Wait a second, how did “considerations of” become “set to be”. That is quite misleading.
The privately funded school, known as a public-private partnership (PPP) school, would be the second in New Zealand after the Hobsonville Point primary school opened this year in Auckland.
A PPP is not a privately funded school. It is a state funded school. The difference is that the capital costs of the school are paid for by a private firm, and repaid over time.
Last year the Government announced a multimillion dollar deal for the primary school at Hobsonville Point.
The ministry owns the buildings but had no responsibility for their design, construction, finance or ongoing maintenance.
It is understood the consortium behind the Hobsonville school, Learning Infrastructure Partners, would earn $100,000 over its 25-year contract.
Oh goodness, an average of $4,000 a year!
The Ministry of Education’s deputy secretary for regional operations Katrina Casey said a business case for a public-private partnership would be developed later this year.
She said the business case would analyse the PPP cost against the ministry’s standard procurement model.
“The Ministry is required to assess the requirement for PPP for all capital projects using Treasury guidelines.

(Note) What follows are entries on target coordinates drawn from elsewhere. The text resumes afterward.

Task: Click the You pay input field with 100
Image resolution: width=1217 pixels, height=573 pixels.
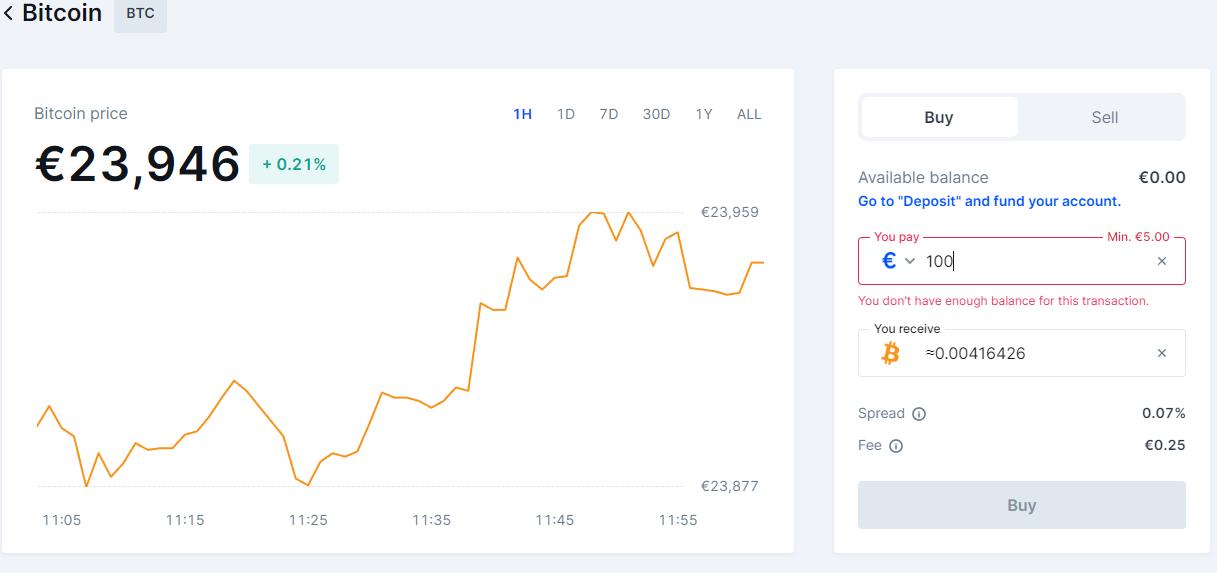Action: pos(1030,261)
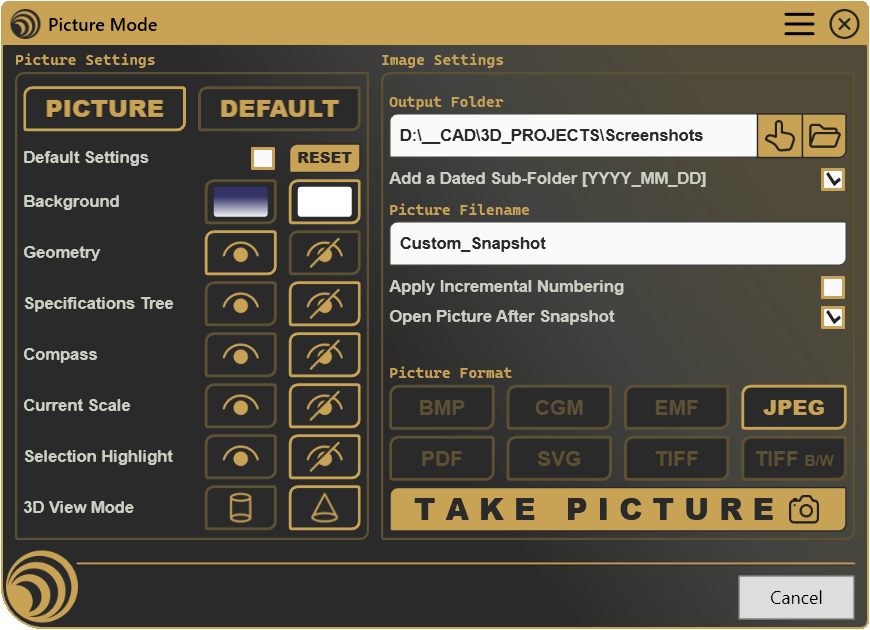Select cone perspective 3D view mode
The width and height of the screenshot is (870, 630).
click(325, 507)
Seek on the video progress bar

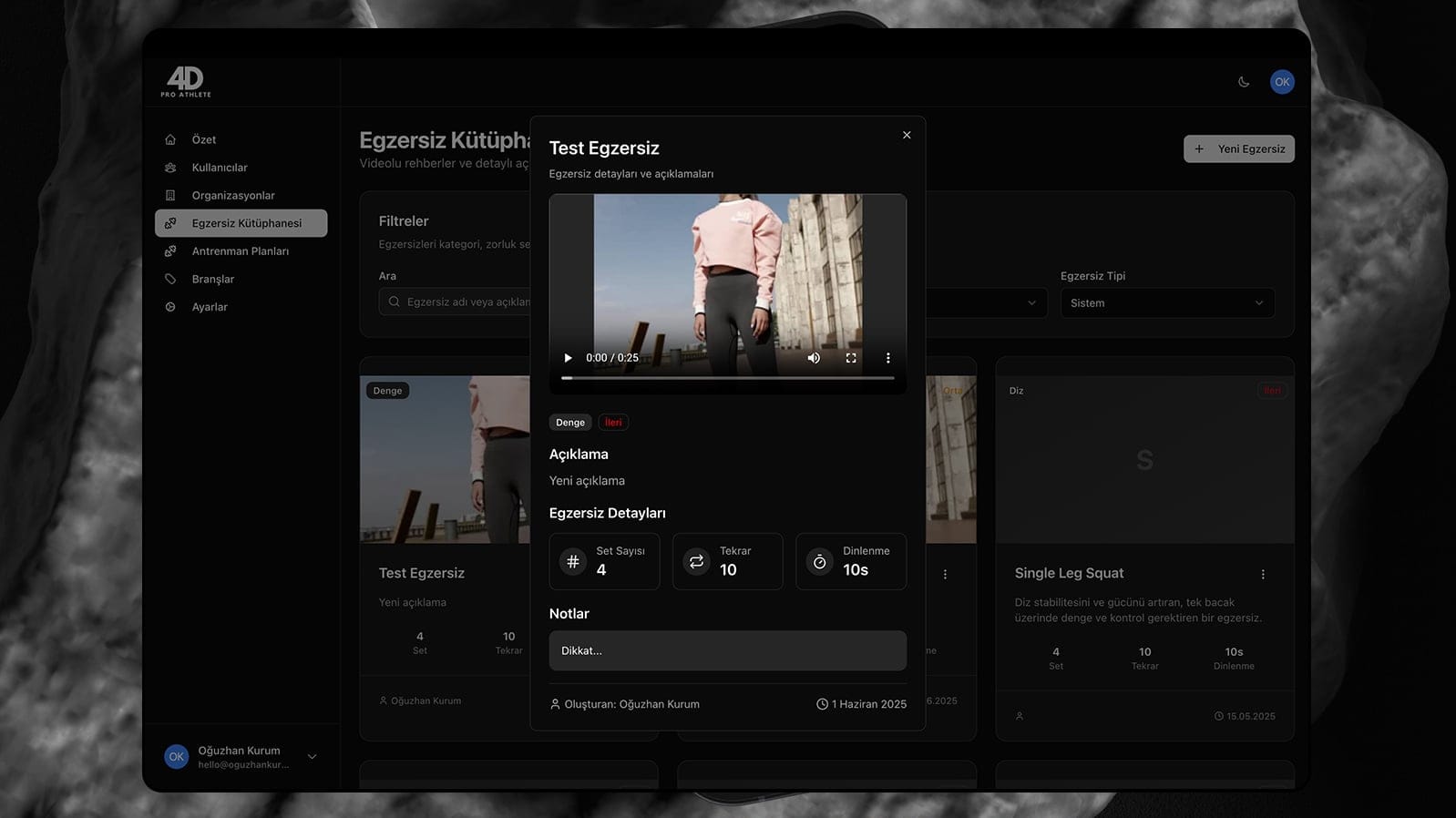tap(727, 377)
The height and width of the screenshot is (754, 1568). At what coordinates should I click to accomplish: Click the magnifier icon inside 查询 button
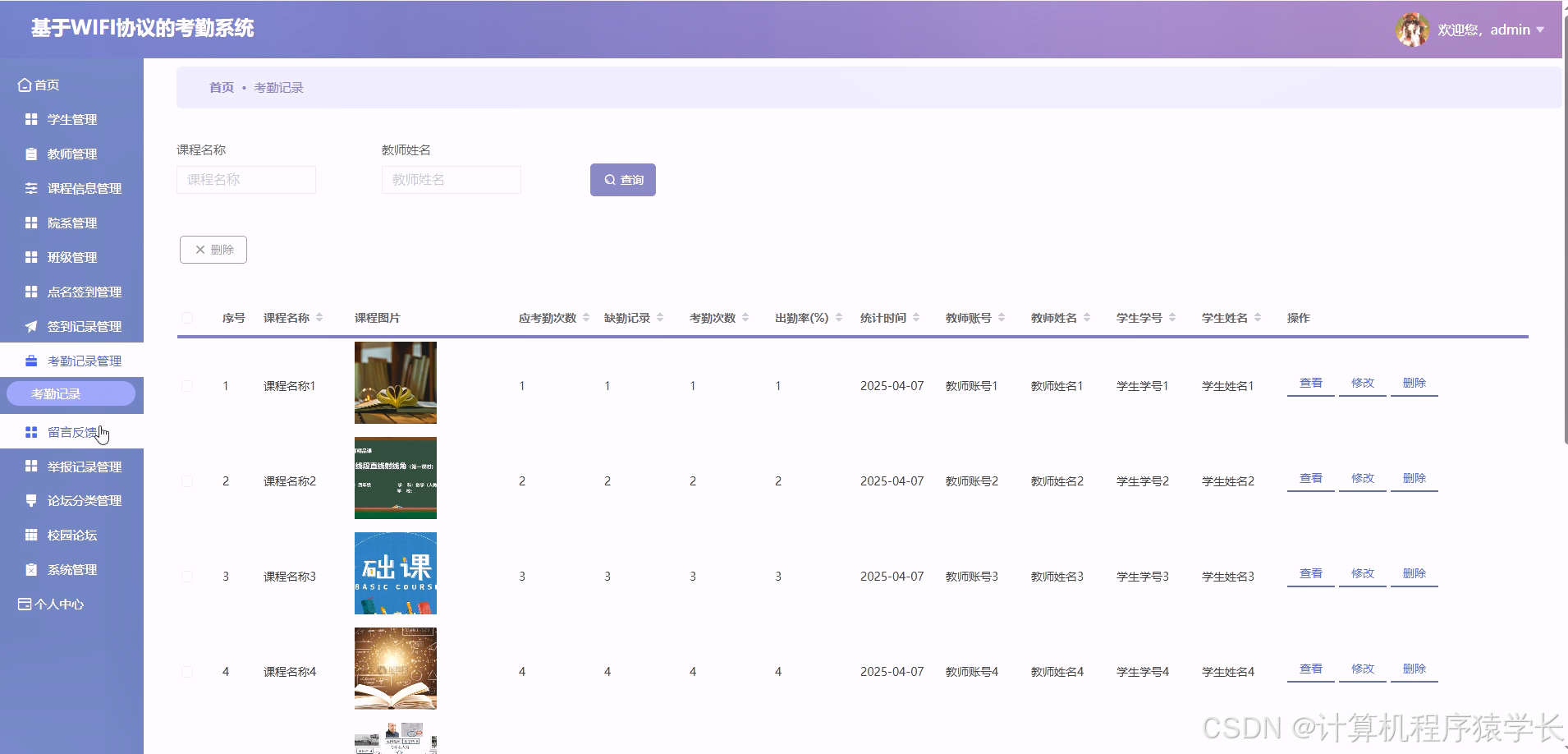point(609,179)
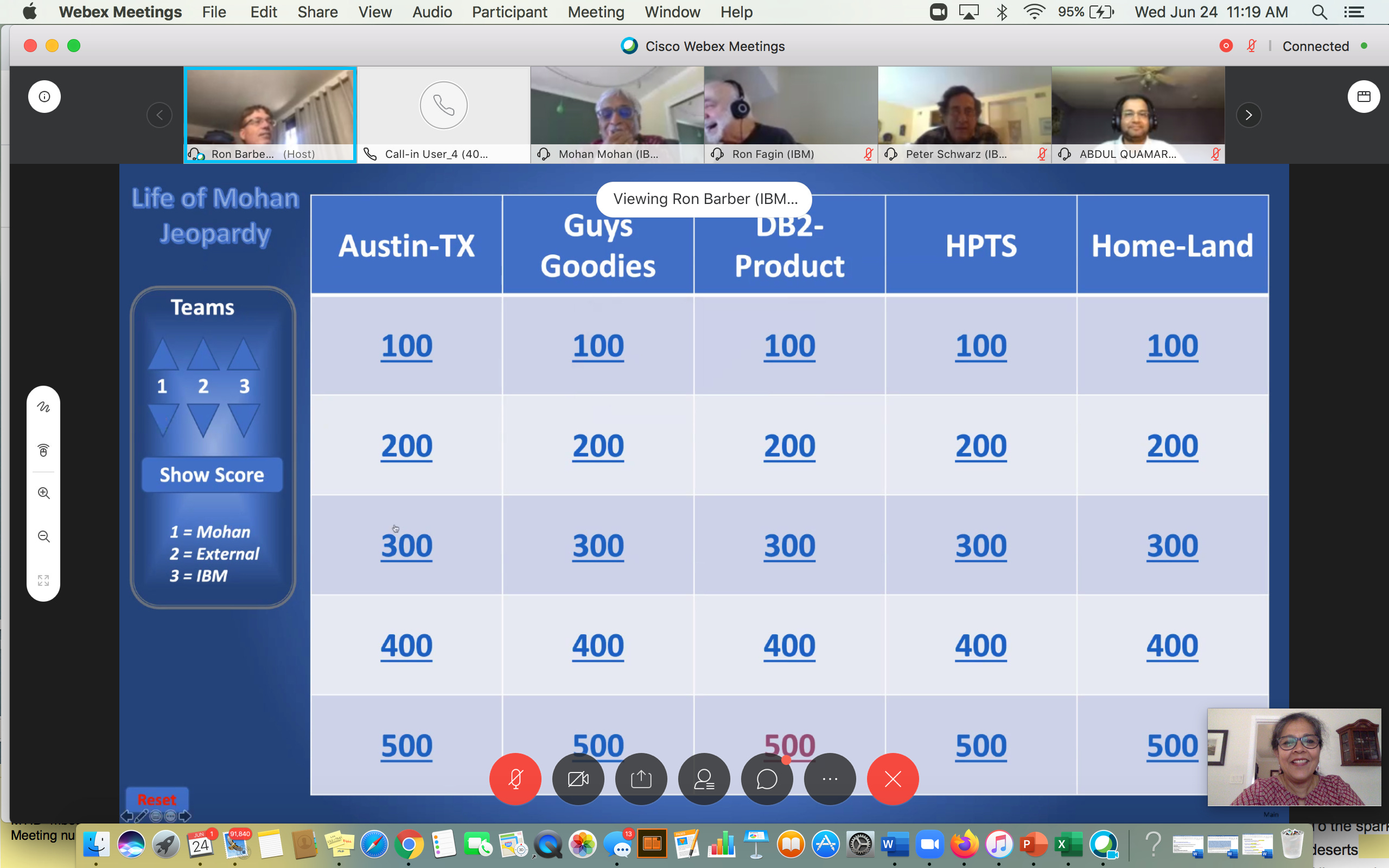1389x868 pixels.
Task: Open the participants panel
Action: (704, 779)
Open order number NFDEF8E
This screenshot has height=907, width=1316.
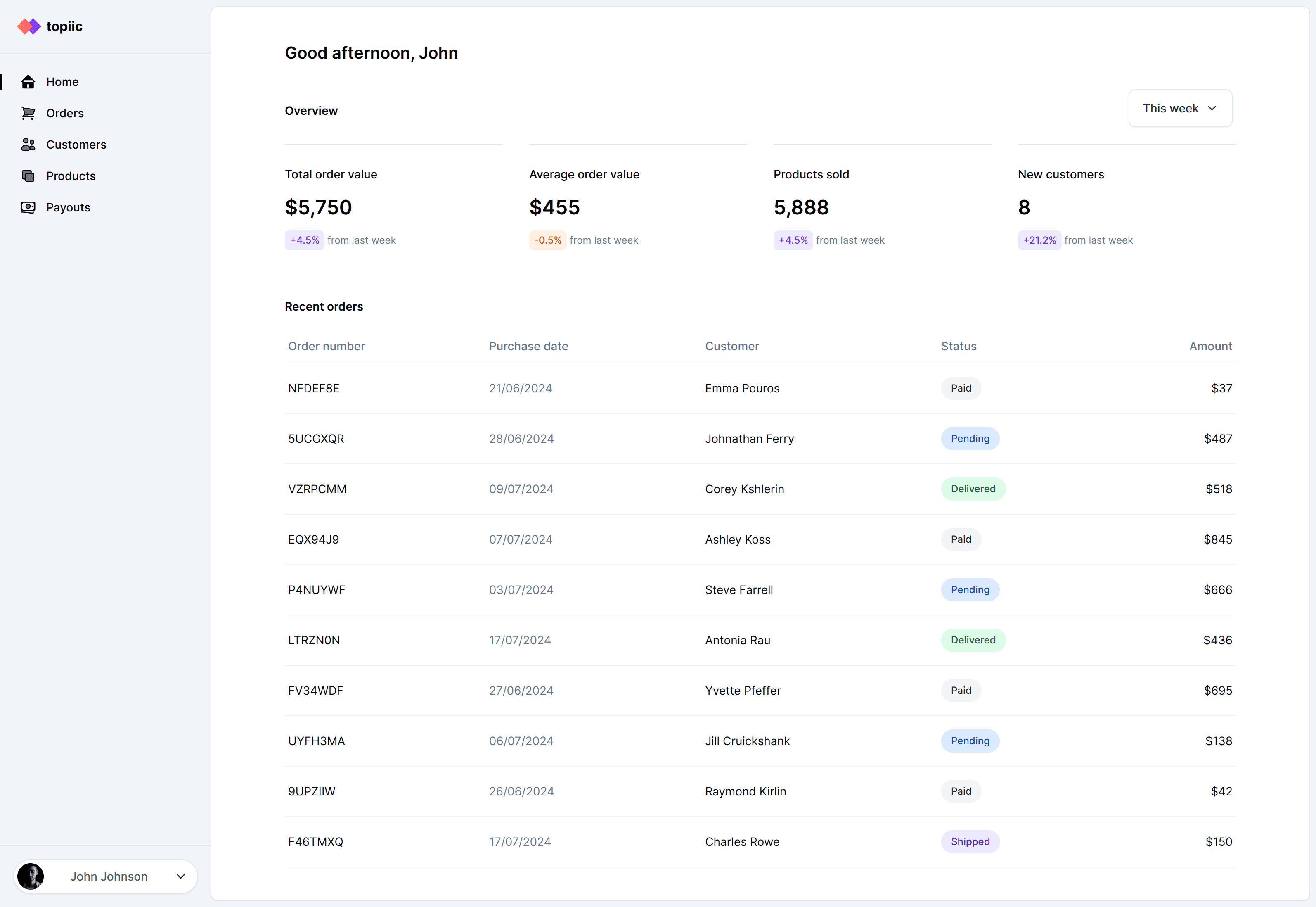point(314,388)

At this stage the ministry is not aware of any specific interest from the private sector to build the campus.”
The ministry already uses the private sector to build schools, but a PPP extends the responsibility to include design, build, finance and maintenance of the school over a long-term contract of up to 25 years.
“One of the main benefits for a school is that that the board of trustees and school leadership no longer have to worry about maintaining school property as this is the responsibility of the private partner,” Ms Casey said.
“This means the Board can focus on teaching and learning and improving educational outcomes.”
So it is clear that no decision has been made. The Ministry will looks at the costs of PPP vs standard procurement.
There are pros and cons of a PPP. No problems with a story focusing on those. But a headline announcing a school is “set to be privately funded” is misleading.